Полумесяцы тянулись от обрыва и до самого горизонта.
Считалось, что подобные пейзажи должны способствовать моральному отдыху сотрудников исследовательских центров. Здесь собирались люди после работы или в выходные. Некоторое сидели на удобных лавочках, некоторые стояли у обрыва. Слышался шелест листы и журчание воды. Воздух стоял свежий, пропитанный еле уловимыми запахами цветов. Если присмотреться внимательно, то можно увидеть, как колышутся кроны деревьев, как вальяжно перекатываются воды безымянной реки, даже каждую отдельную золотистую искорку… При всем при этом все отлично знали: раскинувшаяся картина – всего лишь искусная голограмма.
Сегодня здесь было безлюдно.
— Зачем ты меня сюда вытащил? — спросила женщина.
Она была одета в элегантное длинное платье насыщенного цвета листвы. Из всех украшений – серебряный пояс на талии и серебряная же нить в каштановых волосах.
— Тебе не нравится? — спросил мужчина.
Он ограничился деловым костюмом в крупную белую полоску.
— Ты знаешь, я отвыкла от людных мест, — красивое лицо женщины исказилось гримасой отвращения.
— Я слышал, до «Ишианы» тебя часто видели в самых разных увеселительных заведениях. И не все из них принадлежали Триумвирату…
— Это было давно! — прошипела женщина. — Так зачем ты меня вытащил?
— Я люблю это место. Оно напоминает мне, что мы все еще живы.
— Было бы чему радоваться…
— Ты права! Что у нас с Ирвиндом Николаевичем? Он согласился?
— А у него был выбор?
— Выбор есть всегда. Вопрос в том, какие альтернативы.
— Я была убедительна, — женщина улыбнулась. Но улыбка больше походила на оскал хищника. — Дело за тобой!
— С его дочерью возникли проблемы. Мы столкнулись с чем‑то, чего раньше не случалось.
— И что же это?
— Данных почти нет. А те, что имеются, — пока недоступны.
— Пока?
— Да. Но это не проблема. В самое ближайшее время люди, обладающие необходимой нам информацией, будут на Нибиру.
— Какие гарантии?
— Мое слово.
— Немного же оно стоит, — усмехнулась женщина. — Если Кривошей узнает о том, что его дочь на свободе, нам придется искать другие рычаги давления. Мы миновали точку невозврата, теперь мало одних слов. Надеюсь, ты понимаешь, чем рискуешь в случае неудачи?
— Не надо меня пугать! — выдержанное спокойствие мужчины дало первую трещину.

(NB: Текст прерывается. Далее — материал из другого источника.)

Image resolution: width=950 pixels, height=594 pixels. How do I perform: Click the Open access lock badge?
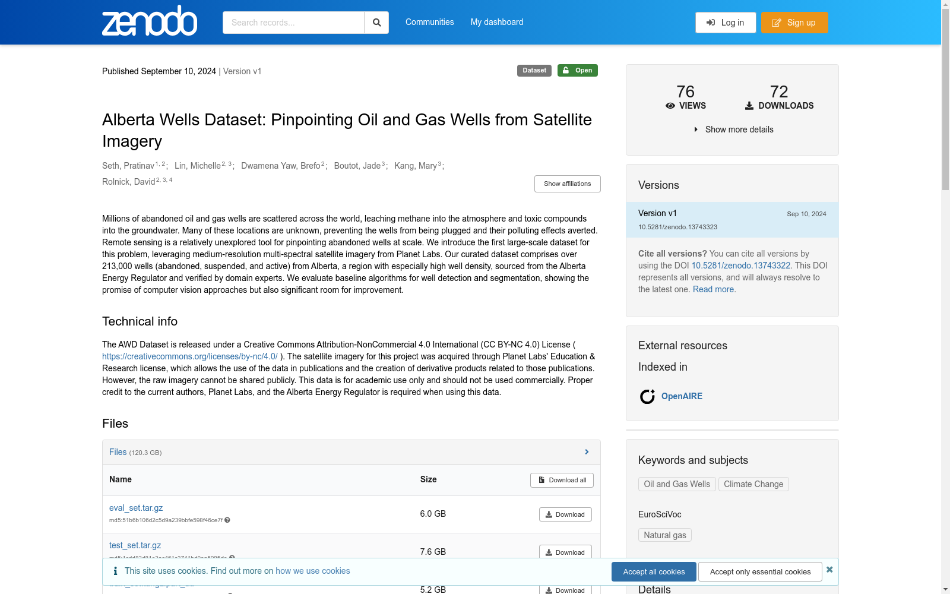pos(577,71)
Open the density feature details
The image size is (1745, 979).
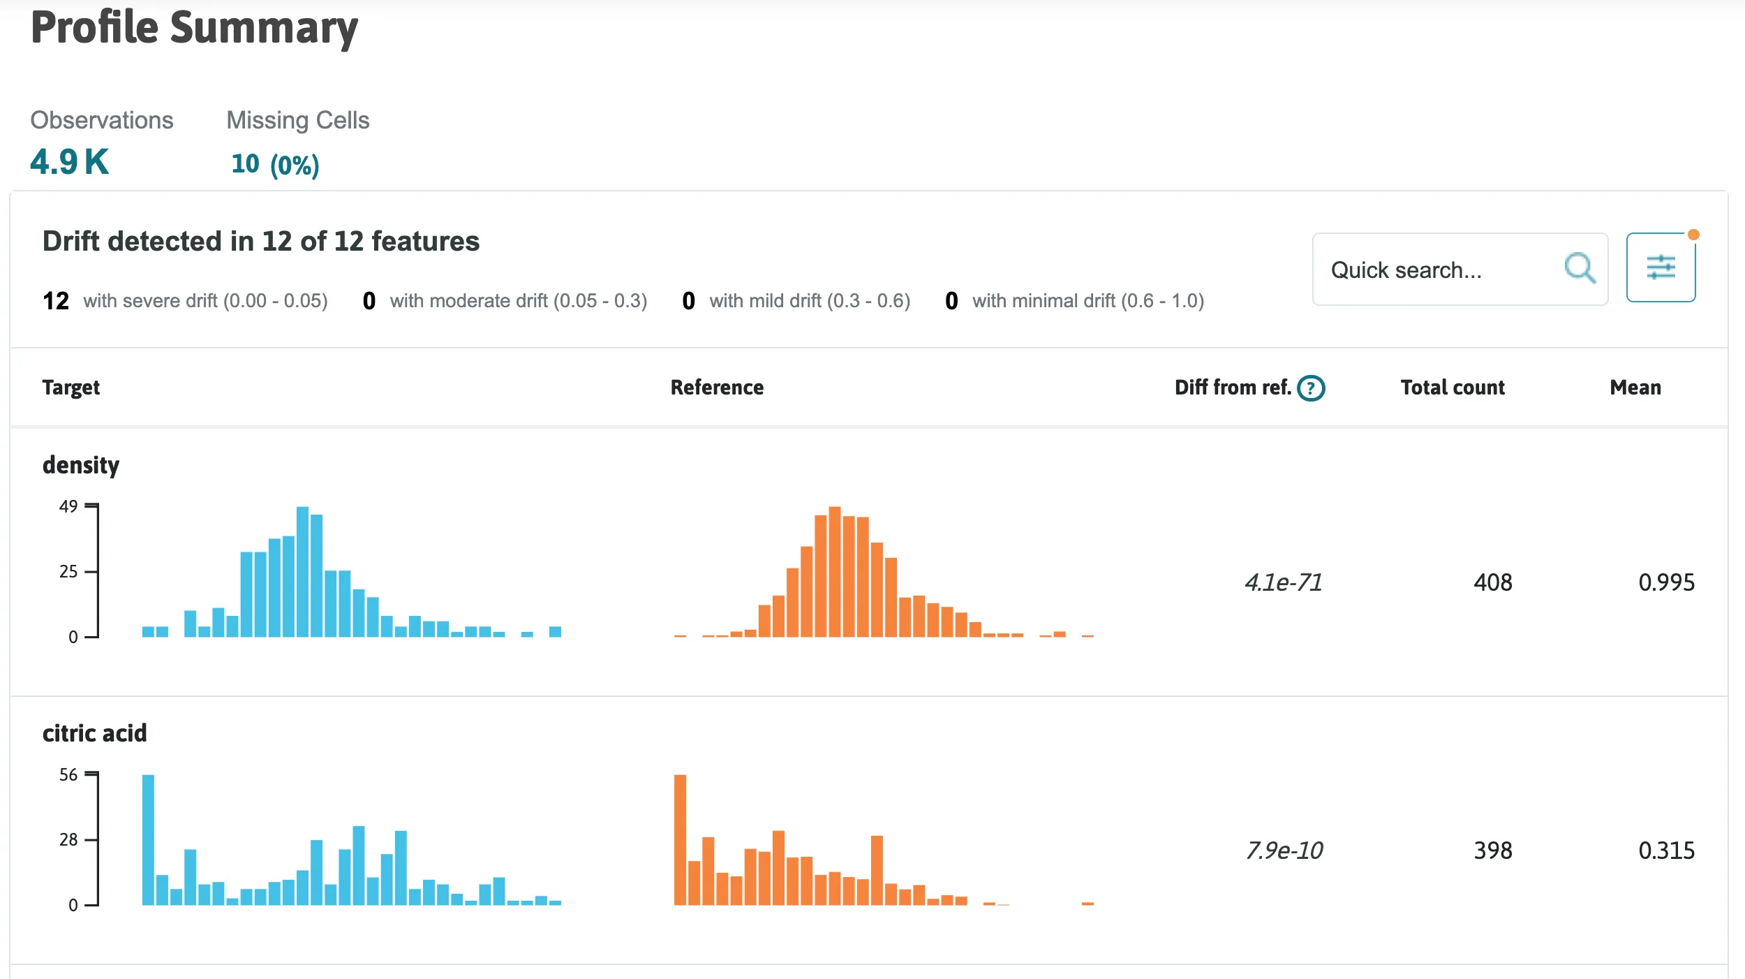(x=81, y=465)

— Пугать? Я? — женщина рассмеялась. — Разве ты не испытал настоящий страх? Разве не заглянул за край?
— Я справлюсь! — глухо ответил мужчина.
Солнце над горизонтом, за которым исчезала безымянная река, превратилось в тусклое, не больше пламени свечи мерцание. Золотые искры завертелись небольшими торнадо и начали медленно стягиваться к зеркальной поверхности воды, в которой и исчезали.
Женщина отступила на шаг назад и бесшумно растворилась в мягкой полутьме обзорной площадки. А мужчина еще долго стоял и всматривался в золотистое мерцание падающих торнадо…
Запах мокрой земли забивает ноздри. Он такой сильный, такой концентрированный, что становится трудно дышать. Густой влажный воздух застревает в горле, оседает во рту тягучими слизистыми сгустками. Их хочется выплюнуть, хочется очиститься, но не получается. Рот свело судорогой, губы сжаты так, словно их склеили. Слизь скапливается во рту, опускается по пищеводу. Холодная и плотная, она собирается в один большой комок. Он растет, тяжелеет, окутывает стенки желудка, заполняет его полностью. Чуждая субстанция. Настолько чуждая, что все тело сотрясается болезненными спазмами. Оно отравлено. Яд бежит по венам, закупоривает капилляры, вены, артерии. Крови больше нет. Хотя вот же – огромная лужа: холодная, липкая, но совсем не пахнет. Все забивает запах мокрой земли.